Don Marcelino : Quand je suis arrivé en Europe(1), j’ai vu que notre tradition amérindienne était appelée "chamanisme", et que les gens qui le pratiquaient s’appelaient "chamans". J’ai commencé à voir d’où venait ce mot : d’une tribu sibérienne. Bon, qu’a à voir le Sibérie avec le Pérou ? J’ai continué mes recherches, et j’ai vu qu’un anthropologue occidental vénéré par tout le monde avait inventé ce mot pour désigner toutes les traditions de guérisseurs. Mais ça ne nous appartient pas. Alors, je dis : "Non, je ne suis pas un chaman". En plus, beaucoup de blancs, des Occidentaux, partent en Amérique pour revenir en Europe et faire leur fonds de commerce avec le chamanisme. C’est ce que j’appelle la "chama-ânerie". Alors, je dis : "Non, ça suffit !". Nous sommes des guides, des hommes de connaissance, et ce qu’on pratique, c’est la médecine amérindienne. Il y a la médecine africaine, hindoue, tibétaine, etc. Tout ça, ce sont des médecines sacrées, ce ne sont pas des choses chamaniques. Et ça, c’est le regard d’un Amérindien, de l’autre côté.

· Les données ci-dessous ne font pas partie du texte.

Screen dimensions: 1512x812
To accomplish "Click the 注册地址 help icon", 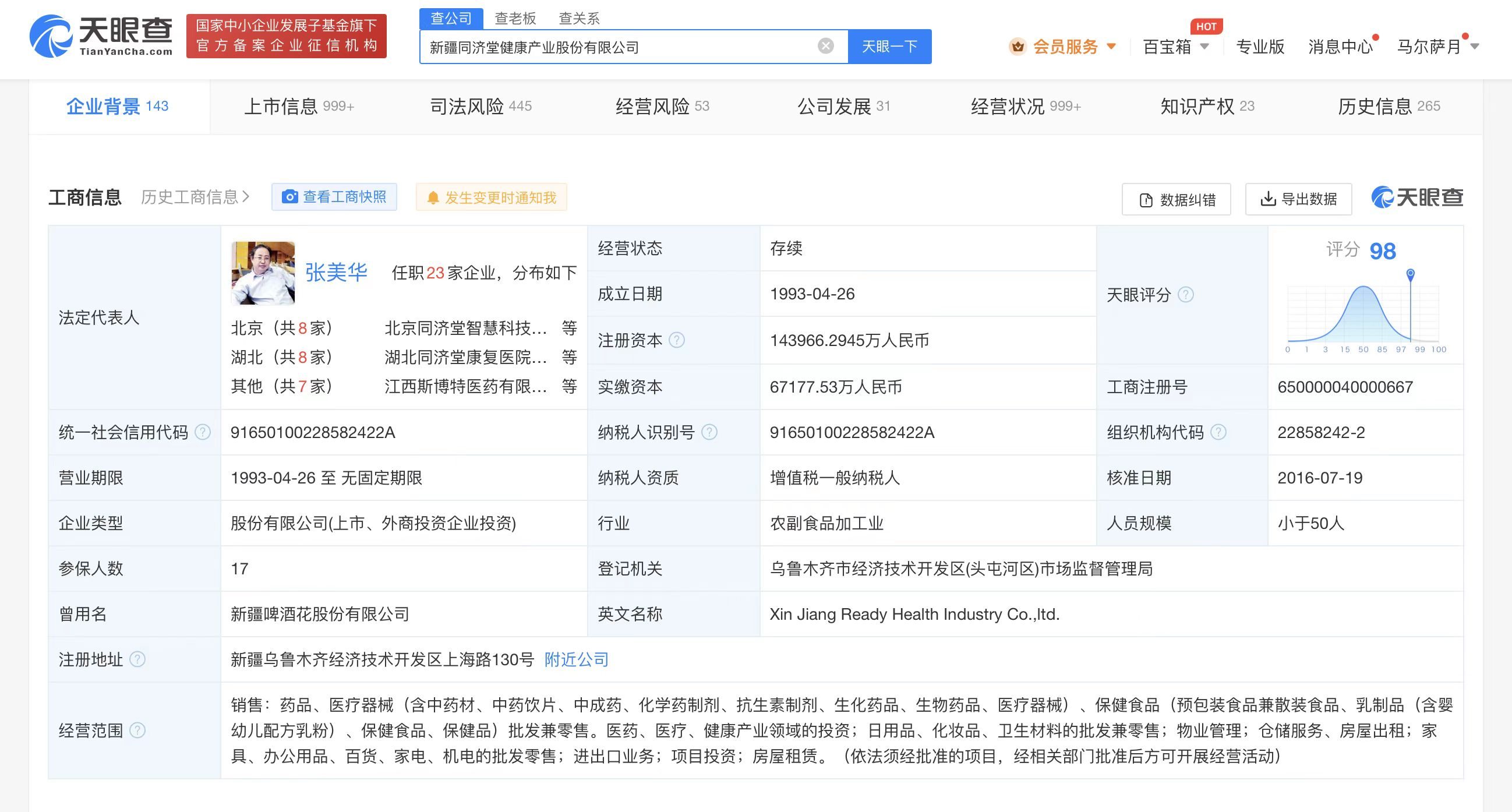I will click(x=139, y=659).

Gtao : Et un "homme de connaissance", vous le définissez comment ?
D. M. : On peut dire que c’est un guide, quelqu’un qui a vécu une initiation, une mort psychologique… Et pas pour le pouvoir. Il s’agit d’être serviteur des autres et de s’effacer devant les autres. Il faut dire qu’à partir de 1492(2), aucun Occidental n’est initié. L’initiation se fait dans la clandestinité et entre amérindiens.Il existe d’autres initiations, et pas seulement amérindiennes. Bien sûr. Il y a l’initiation tibétaine, ou africaine. C’est différent, mais toujours, c’est une mort psychologique.Je suis étonnée que vous parliez de psychologie. J’utilise le terme qu’un Occidental comprend. Par exemple, au Pérou, dans les campagnes, on voyage pour ramener une âme perdue. En langage occidental, on travaille pour que la personne récupère son énergie.

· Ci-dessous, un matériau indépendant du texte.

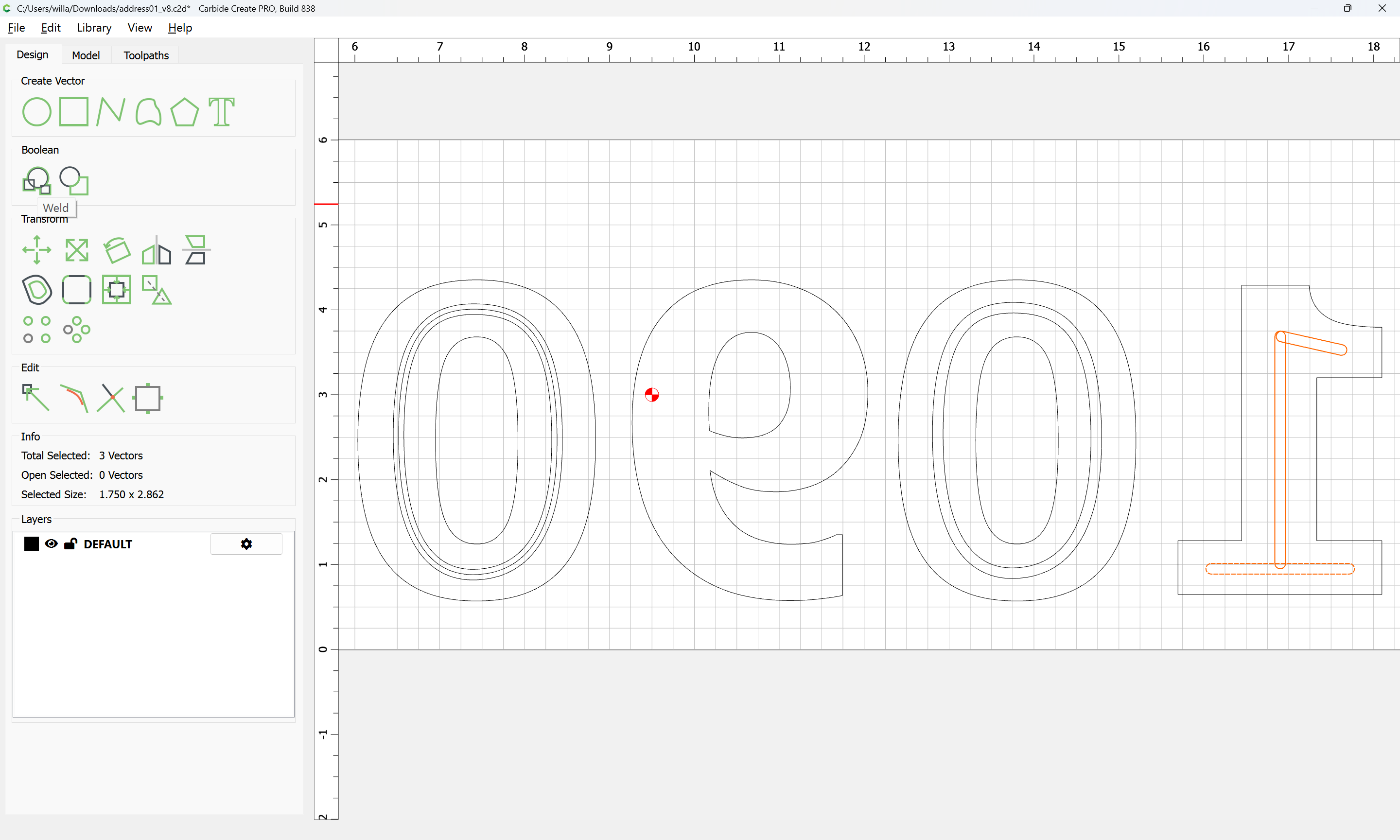Toggle the DEFAULT layer lock
The height and width of the screenshot is (840, 1400).
[70, 544]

Gtao : Et le terme d’"inconscient" qu’utilisent les Occidentaux, est-ce qu’il vous parle ?
D. M. : Oui. Mais pour nous, ce n’est pas nouveau. Freud est l’inventeur de l’inconscient qu’il définit comme la partie où se cachent les choses qu’on a réprimées, mais je ne suis pas d’accord avec lui quand il dit que dans l’inconscient se trouve le pire que l’on peut trouver, et qu’il faut sortir tout ça. Pour nous, ...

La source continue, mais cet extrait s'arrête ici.